Please repeat every entry exactly as given, apart from dropping the images.
Available records: Begin
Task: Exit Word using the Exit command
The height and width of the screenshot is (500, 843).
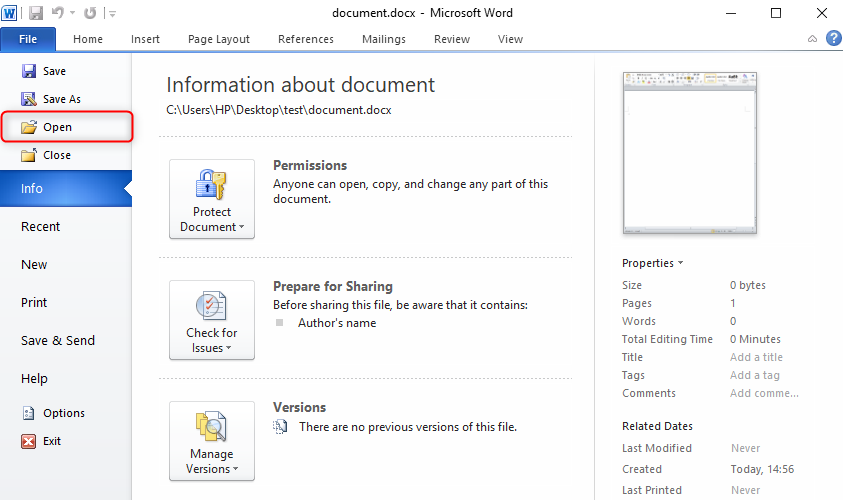Action: pyautogui.click(x=51, y=441)
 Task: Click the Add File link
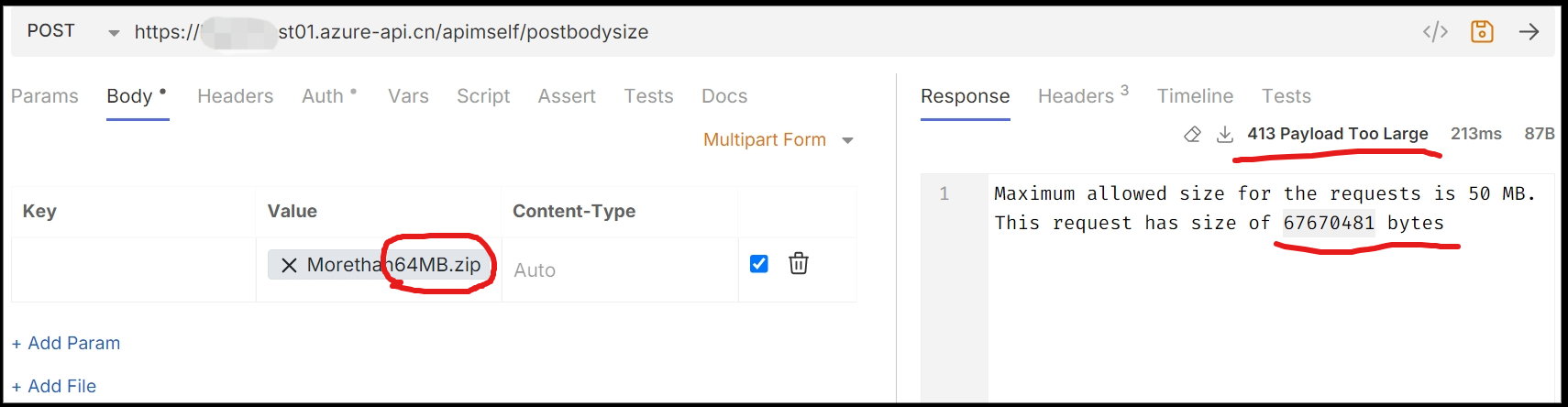pos(54,386)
Available records: End
● **Exercise solution**
Task: Exit Word using the Exit command
The height and width of the screenshot is (500, 843).
Action: pyautogui.click(x=51, y=441)
 Task: Click the Add File link
pos(54,386)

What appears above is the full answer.